How Competent Are We to Assess Psychotherapeutic Competence in Psychiatric Residents?

Joel Yager, M.D. and David Bienenfeld, M.D.

Dr. Yager is Professor and Vice Chairman for Education and Academic Affairs at the University of New Mexico School of Medicine, Albuquerque, New Mexico and Professor Emeritus, Department of Psychiatry and Biobehavioral Sciences, University of California, Los Angeles School of Medicine, Los Angeles, CA. Dr. Yager is also with the Board of Trustees for the American Psychiatric Institute for Research and Education (APIRE). Dr. Bienenfeld is Professor, Vice Chairman, and Director of Residency Training in the Department of Psychiatry at Wright State University, Dayton, Ohio. Address correspondence to Dr. Yager, Department of Psychiatry, University of New Mexico School of Medicine, 2400 Tucker NE, Albuquerque, NM 87131-5326, jyager{at}unm.edu (E-mail).

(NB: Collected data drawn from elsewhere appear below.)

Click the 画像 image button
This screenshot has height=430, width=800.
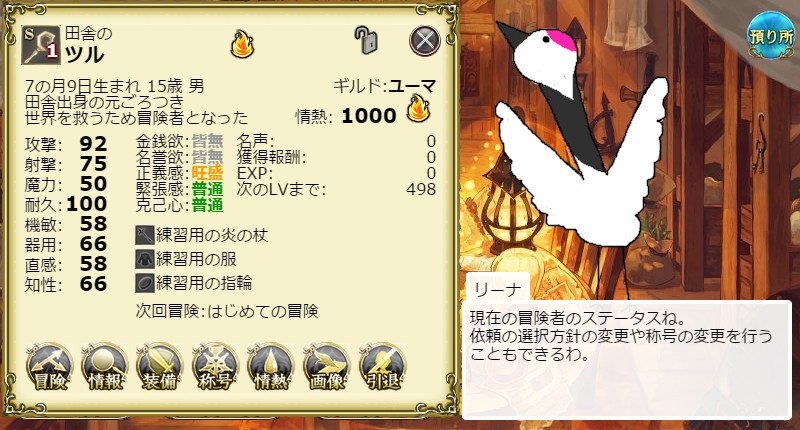coord(326,367)
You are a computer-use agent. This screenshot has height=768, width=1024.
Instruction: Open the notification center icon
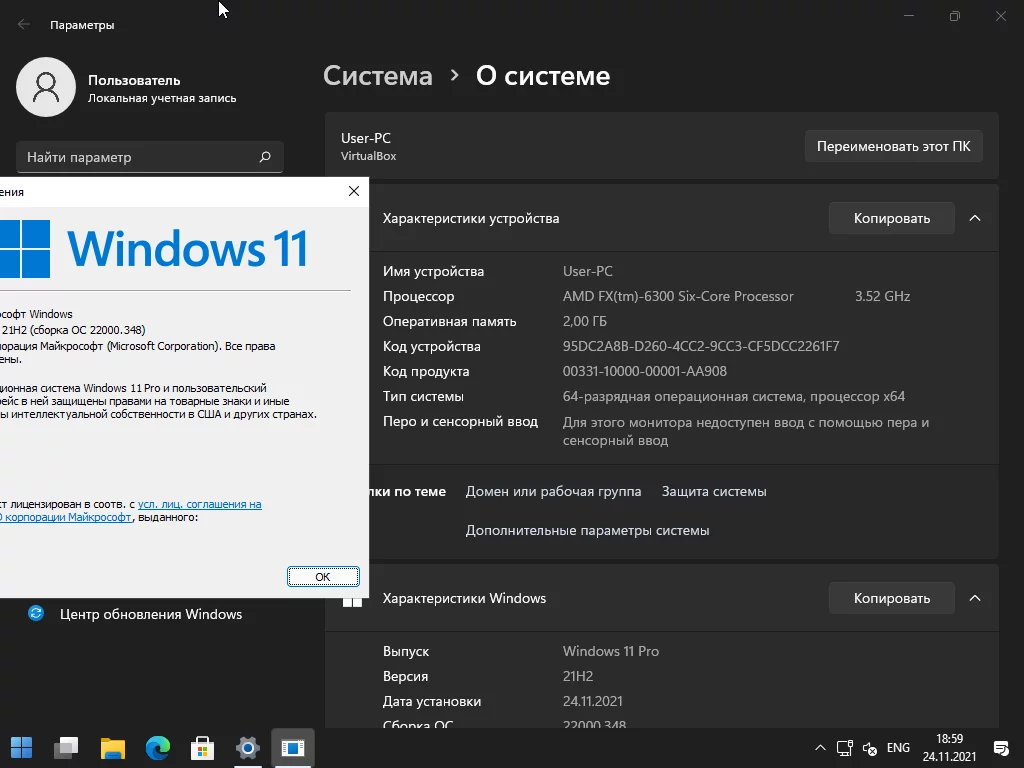[1000, 748]
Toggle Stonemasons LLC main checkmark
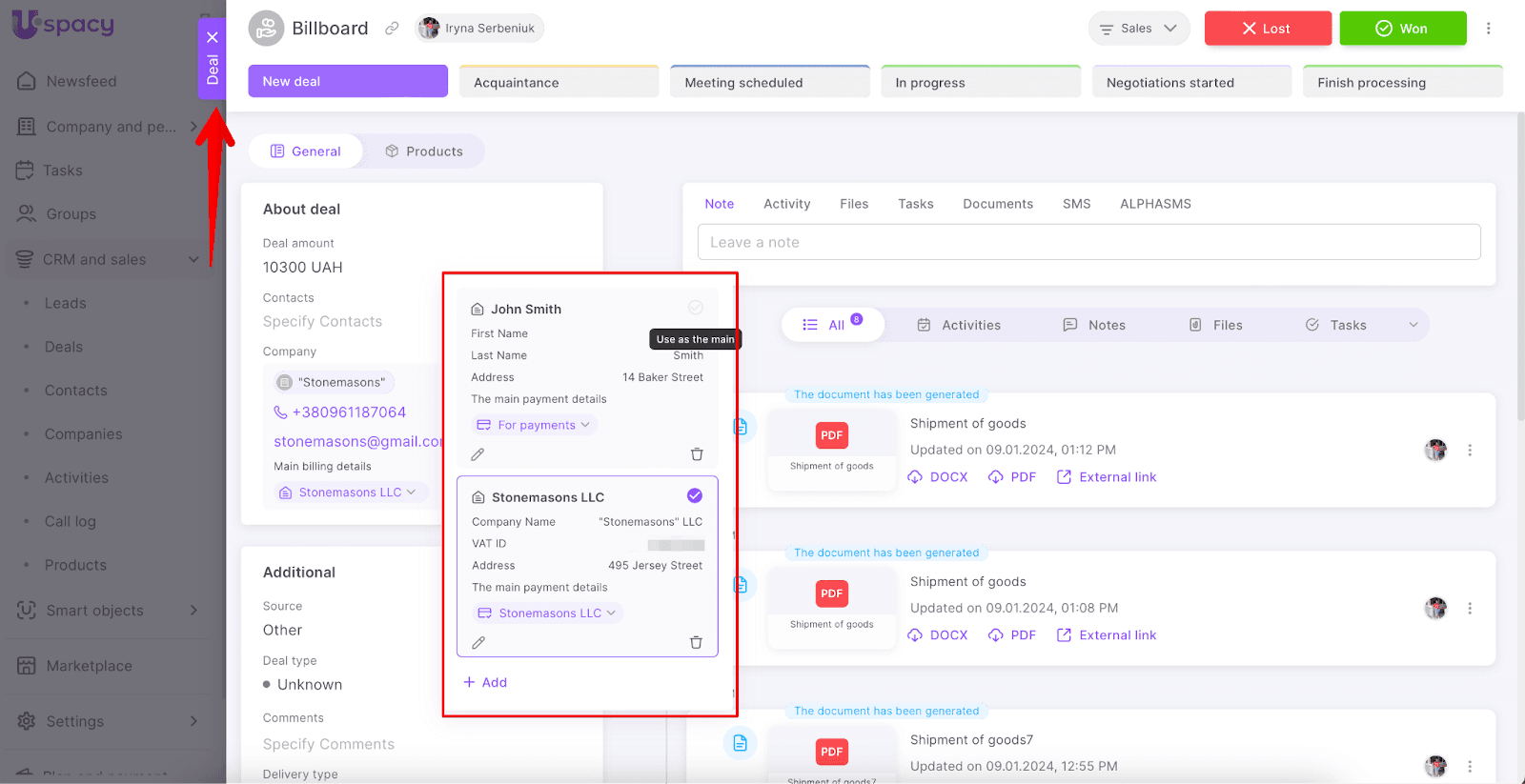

Background: The Residency Review Committee (RRC) for Psychiatry has mandated that training programs "must demonstrate that residents have achieved competency in at least the following forms of treatment: brief therapy, cognitive-behavioral therapy, combined psychotherapy and psychopharmacology, psychodynamic therapy, and supportive therapy." Aim: To analyze the extent to which programs can realistically demonstrate that residents have achieved summative competency in these modalities. Method: We briefly review methods from other fields for assuring procedural competence, review methods available to psychiatric educators for assuring competencies in psychotherapy, and assess these methods for their adequacy. Results: Available and foreseeable assessment methods are incapable of demonstrating that residents achieve summative competency in the five specified psychotherapies or of definitively distinguishing potentially dangerous practitioners from safe practitioners. At best, educators may be able to assure formative competencies, including mastery of core knowledge of the psychotherapies, actual undertaking of these psychotherapies, and adequate performance in selected elements of these psychotherapies. Conclusions: Since it is unrealistic to assume that training programs will ever be able to confirm summative competencies in these psychotherapies, we advise programs to define precisely the levels of formative competence they expect, and design curriculum and measures accordingly. Further, we urge the RRC to revise their requirements to address expectations more honestly, and to re-state the expected competencies more modestly. We believe that the RRC can expect programs to show that all residents can demonstrate knowledge about the evidence base, theories and rules of practice supporting at least the following forms of treatment: brief therapy, cognitive-behavioral therapy, combined psychotherapy and psychopharmacology, psychodynamic therapy, and supportive therapy. We also believe that programs might be asked to demonstrate by means of patient logs and other forms of documentation that all residents have at least conducted such types of psychotherapy under qualified supervision.